» **引用段落**:
Phi-3-medium-128k-instruct-quantized.w4a16 使用 llm-compressor 库创建，过程如下：

from transformers import AutoTokenizer
from llmcompressor.transformers import SparseAutoModelForCausalLM, oneshot
from llmcompressor.modifiers.quantization import GPTQModifier
from datasets import load_dataset
import random

model_id = "microsoft/Phi-3-medium-128k-instruct"

num_samples = 512
max_seq_len = 4096

tokenizer = AutoTokenizer.from_pretrained(model_id)

preprocess_fn = lambda example: {"text": "以下是一项描述任务的指令。请写出合适的回应以完成请求。\n\n{text}".format_map(example)}

dataset_name = "neuralmagic/LLM_compression_calibration"
dataset = load_dataset(dataset_name, split="train")
ds = dataset.shuffle().select(range(num_samples))
ds = ds.map(preprocess_fn)

examples = [
    tokenizer(
        example["text"], padding=False, max_length=max_seq_len, truncation=True,
    ) for example in ds
]

recipe = GPTQModifier(
  targets="Linear",
  scheme="W4A16",
  ignore=["lm_head"],
  dampening_frac=0.1,
)

model = SparseAutoModelForCausalLM.from_pretrained(
  model_id,
  device_map="auto",
  trust_remote_code=True,
)

oneshot(
  model=model,
  dataset=ds,
  recipe=recipe,
  max_seq_length=max_seq_len,
  num_calibration_samples=num_samples,
)

model.save_pretrained("Phi-3-medium-128k-instruct-quantized.w4a16")

模型评估

Phi-3-medium-128k-instruct-quantized.w4a16 在 OpenLLM 排行榜任务中进行了评估，使用了特定的命令和参数配置：

lm_eval \
  --model vllm \
  --model_args pretrained="neuralmagic/Phi-3-medium-128k-instruct-quantized.w4a16",dtype=auto,tensor_parallel_size=2,gpu_memory_utilization=0.4,add_bos_token=True,max_model_len=4096,trust_remote_code=True \
  --tasks openllm \
  --batch_size auto

准确率

模型在 Open LLM 排行榜上的评估得分如下所示：

Benchmark	Phi-3-medium-128k-instruct	Phi-3-medium-128k-instruct-quantized.w4a16	恢复程度
MMLU (5-shot)	75.63	75.54	99.89%
ARC Challenge (25-shot)	67.57	67.06	94.25%
GSM-8K (5-shot, strict-match)	83.32	82.18	98.64%
Hellaswag (10-shot)	84.36	84.04	99.62%
Winogrande (5-shot)	75.45	72.85	96.55%
TruthfulQA (0-shot)	53.54	52.64	98.31%
平均	74.46	72.39	97.21%

» **任务说明**: 请将模型量化说明中从“num_samples = 512”起至“ds = ds.map(preprocess_fn)”止（含这两处）的内容重新写出，并把其中的“num_samples”一律改成“n_samples”。

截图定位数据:
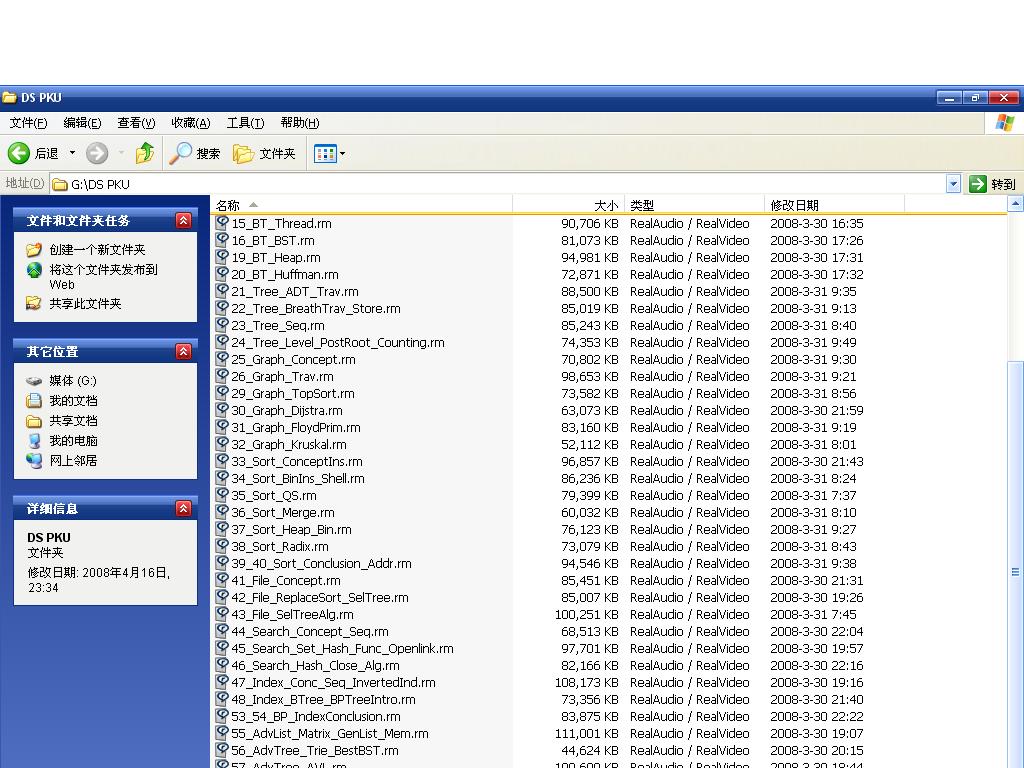This screenshot has width=1024, height=768.
Task: Select the 30_Graph_Dijstra.rm file icon
Action: click(x=222, y=410)
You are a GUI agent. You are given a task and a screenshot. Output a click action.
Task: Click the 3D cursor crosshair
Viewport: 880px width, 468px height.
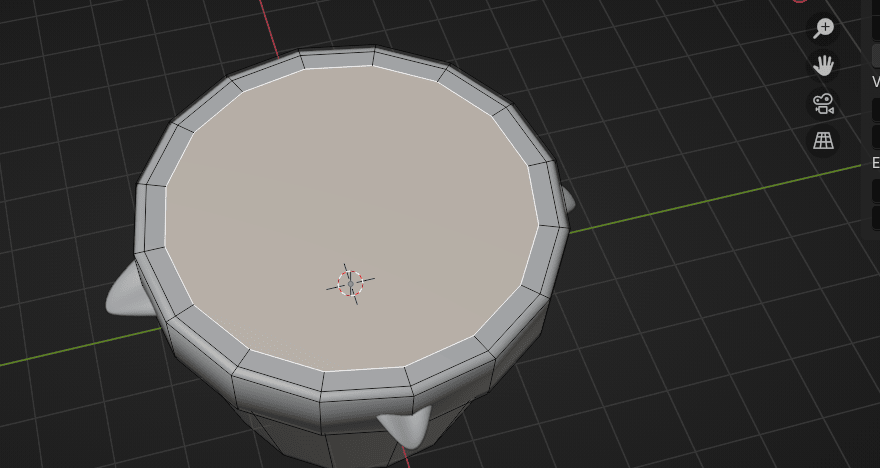pos(351,284)
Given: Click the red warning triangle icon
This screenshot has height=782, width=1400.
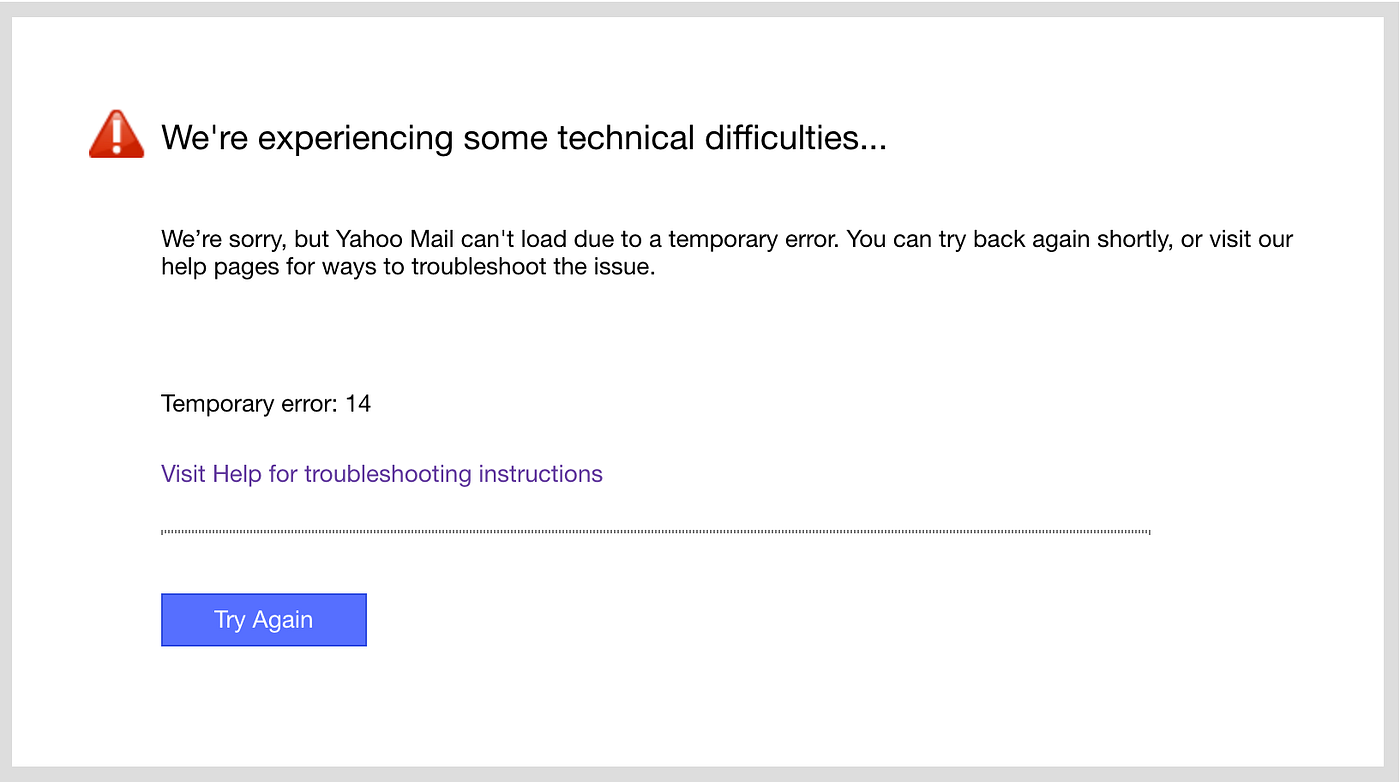Looking at the screenshot, I should pos(116,135).
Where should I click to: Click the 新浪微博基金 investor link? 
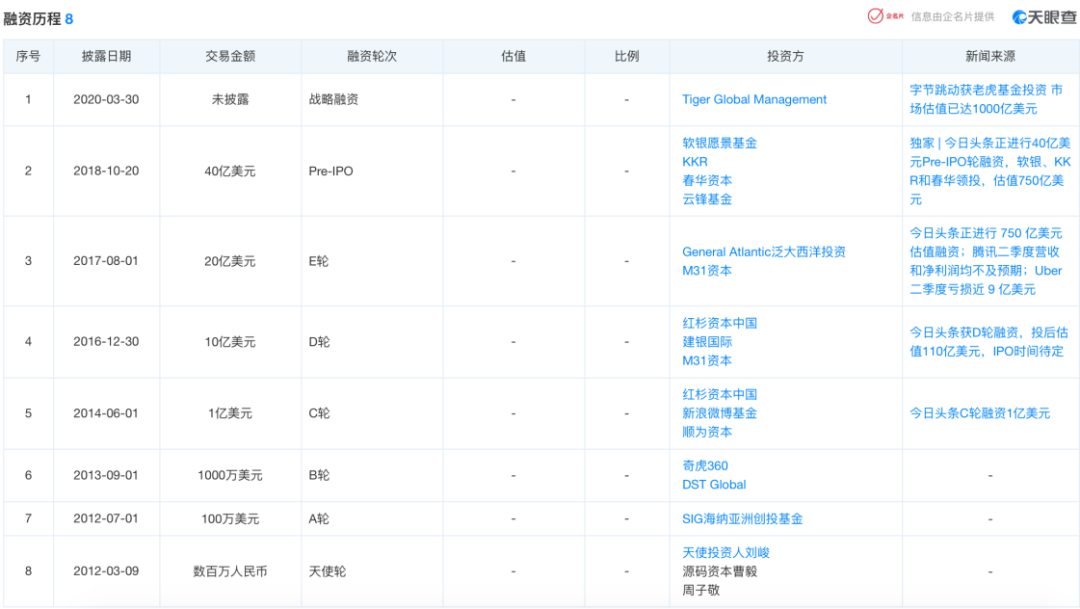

» **作答区**:
n_samples = 512
max_seq_len = 4096

tokenizer = AutoTokenizer.from_pretrained(model_id)

preprocess_fn = lambda example: {"text": "以下是一项描述任务的指令。请写出合适的回应以完成请求。\n\n{text}".format_map(example)}

dataset_name = "neuralmagic/LLM_compression_calibration"
dataset = load_dataset(dataset_name, split="train")
ds = dataset.shuffle().select(range(n_samples))
ds = ds.map(preprocess_fn)